Another example is the Automotive Technical Education Collaborative (AMTEC), a partnership between Toyota and a local community college that has grown into a network of 30 community colleges and 34 auto-related plants in 12 states. If someone has the AMTEC credential, “it’s a validation,” said a manager at a local Nissan plant; employers know what to expect. The credential does not require a college degree.208

The Golden Triangle Link provides a third model. It’s a private economic development coalition in Mississippi led by an Arkansas developer and Brenda Lathan, a black woman he promoted from the reception desk to be his director for business research and development. The Link connects local, state, and country governments, utilities, engineering companies, and local educational institutions (Mississippi State and East Mississippi Community College). In conjunction with the Center for Manufacturing Technology Excellence, which trains local people for skilled jobs managing computerized robot-heavy modern factory jobs, the Link has brought more than $4.6 billion in investment and 5,600 jobs to impoverished northeastern Mississippi.209

These are just illustrative examples of the ways in which educational opportunities can be restructured to provide the working class with meaningful skills. Doubtless there are others. My main point is that elites need to stop implying or stating that the working class should accept its diminished status, and start talking instead of steps toward jobs that provide a modest middle-class life.

The truism that manufacturing has fled the United States for good can be exaggerated. There are strategic, bottom-line reasons to keep manufacturing local. Take Boeing. In the early 2000s, Boeing shifted massively to outsourcing production of its new 787 Dreamliner aircraft, replacing its traditional hub-and-spoke supply chain around Seattle with about 50 production hubs around the world responsible for wings, engine, and so forth.210 Only final assembly remained in Seattle.

Global outsourcing resulted in quality breakdowns and cost overruns. In a product where millimeters matter, the components produced in other countries were not quite right, and quality control issues plagued the plane for years. The launch was delayed, and cost overruns were enormous. A strike added to Boeing’s woes. Its stock price sank so low that it took 6 years for it to recover.

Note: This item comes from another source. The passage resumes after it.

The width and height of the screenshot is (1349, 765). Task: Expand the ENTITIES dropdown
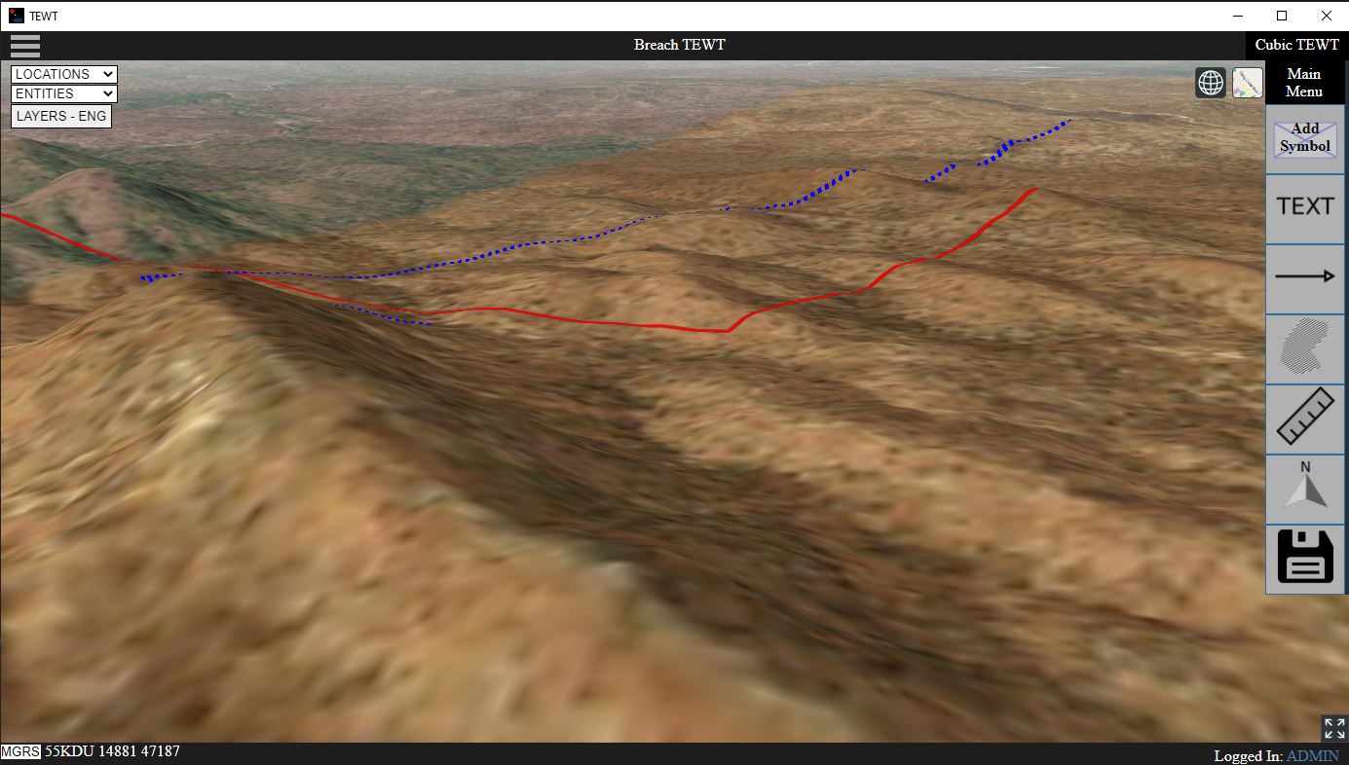(x=64, y=93)
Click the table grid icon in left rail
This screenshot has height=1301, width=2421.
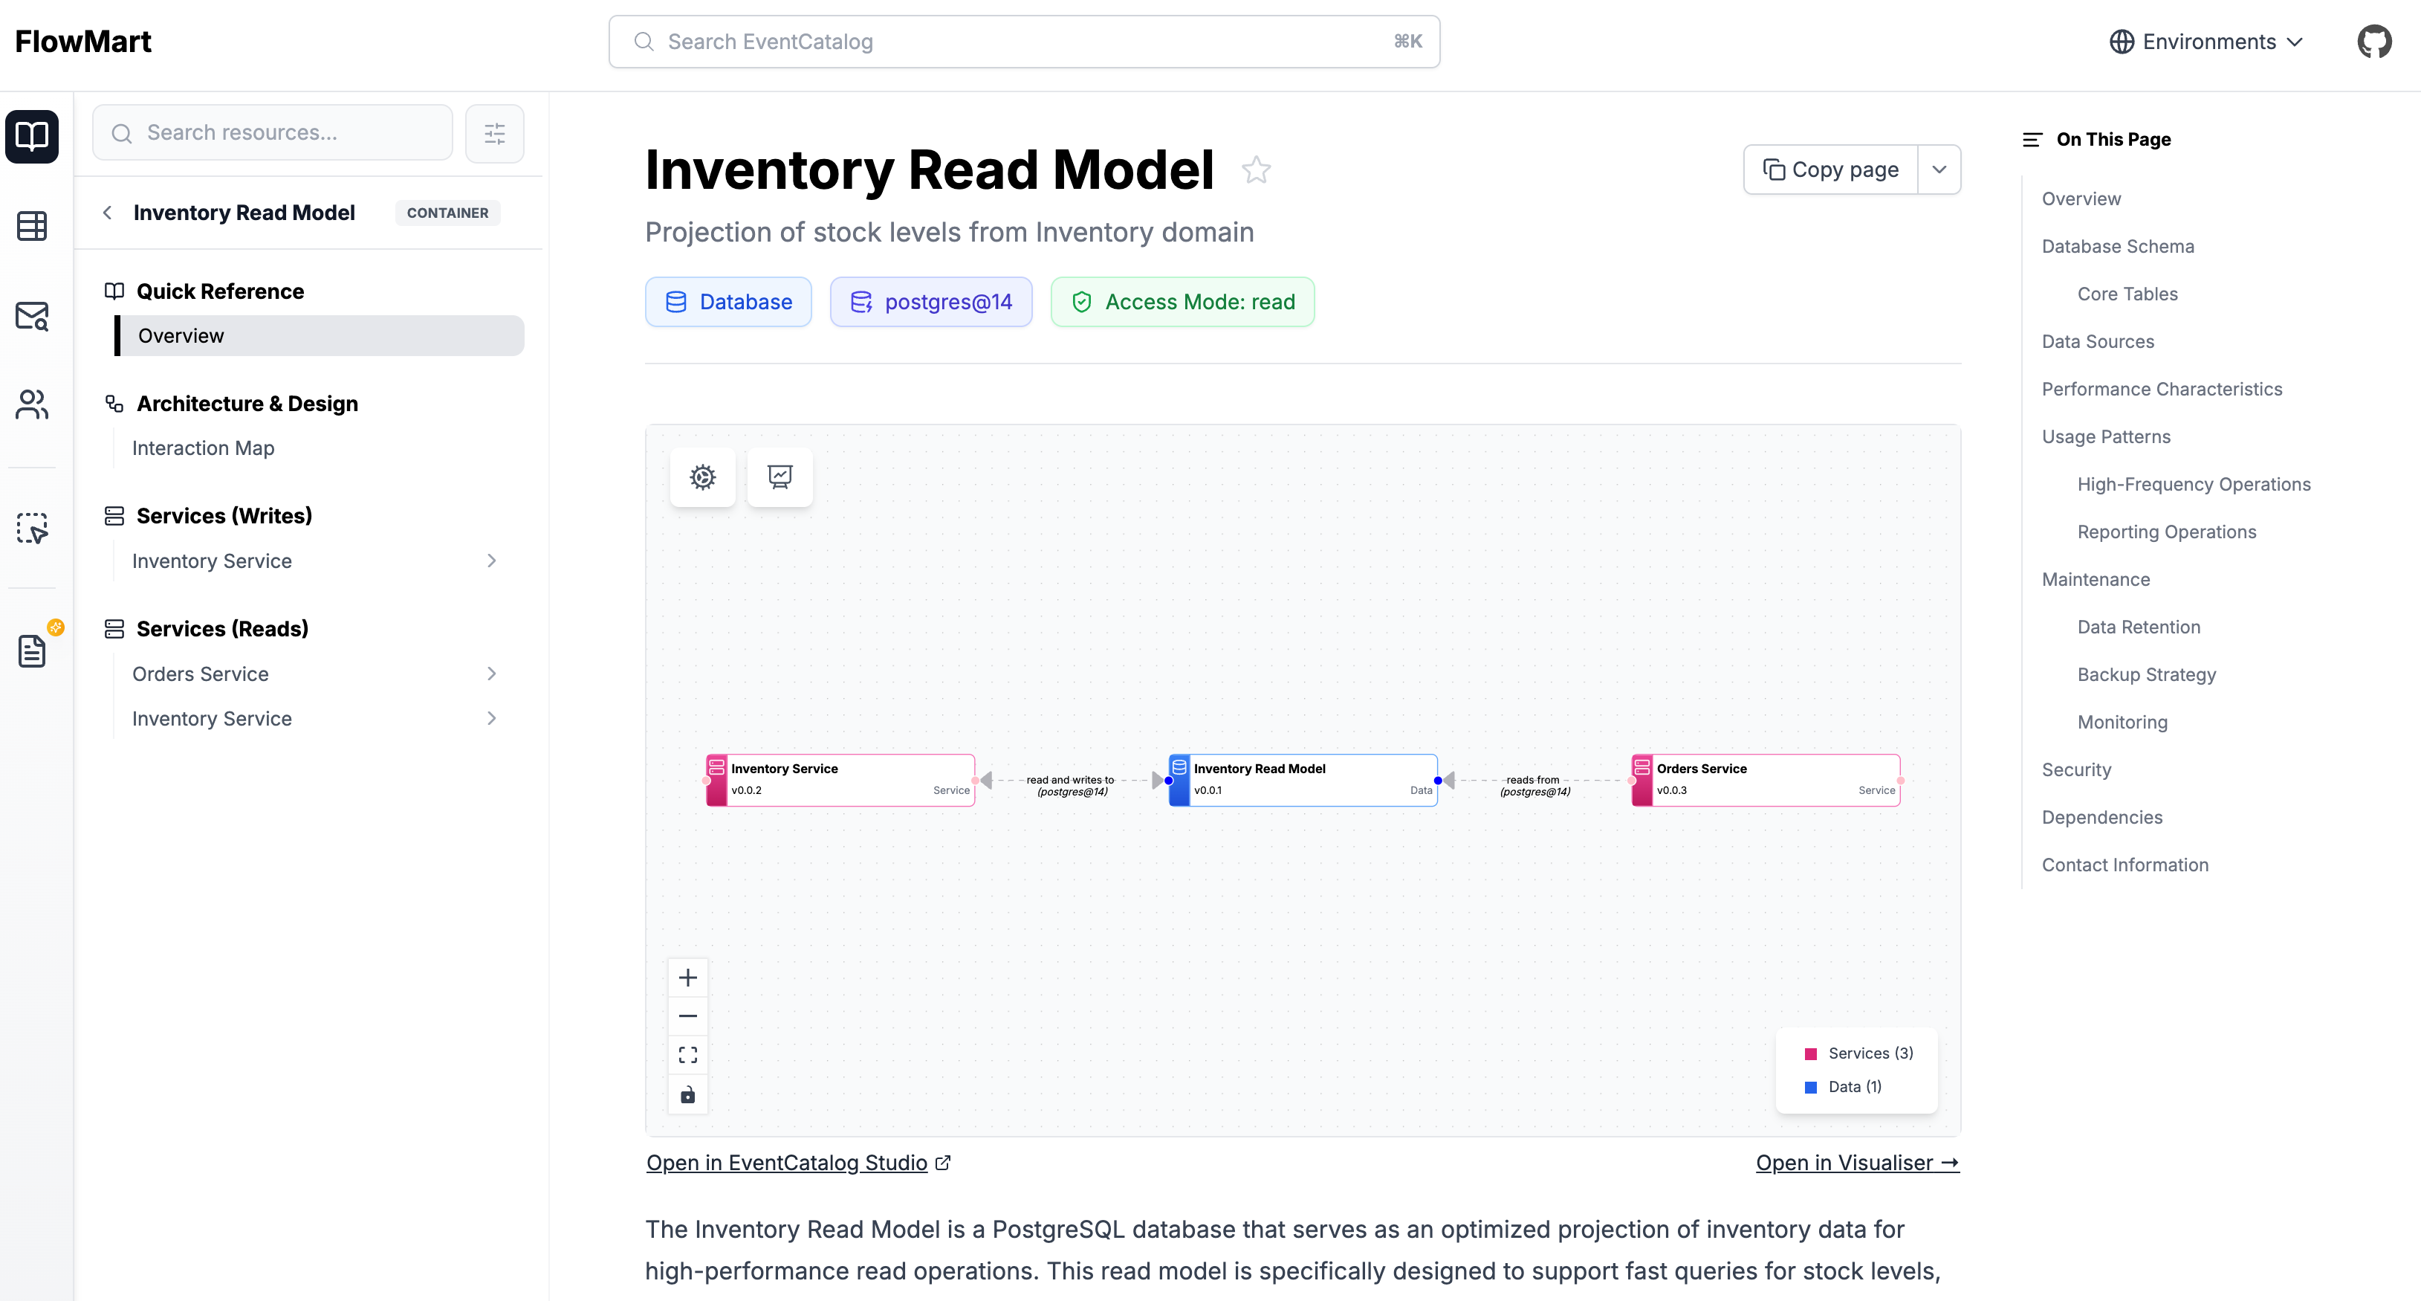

In a 2011 speech, the CEO reflected, “We spent a lot more money in trying to recover than we ever would have spent if we’d tried to keep the key technologies closer to home.” In 2013, Boeing reversed course. It announced it was moving wing production back to Seattle and investing in a new factory and training there. It would continue to produce some parts abroad but “we need to bring it back to a more prudent level.”211

Commerce is getting both more global and more local. 3-D printing and other technologies pave the way for a new generation of niche products tailored to individual consumers and delivered with high-quality customer service. Liam Casey is incubating hardware start-ups that provide high-value products for which low-cost labor is not a key factor. “It’s more important that producer and customer are close to each other,” he remarked.212 This adaptation of the German model—make the best products, not the cheapest—holds the potential for new industry in the heartland. So does the fact that major producers like IKEA and Emerson are moving to regional manufacturing to solve transportation problems.213

These programs provide the model for the future of working-class jobs that yield a solid middle-class standard of living. But instead of nurturing a new industrial policy, too often what the white working class hears is the prescription that working-class men should take the kinds of low-wage jobs working-class women hold. That’s not the right message, as I explain in the next chapter.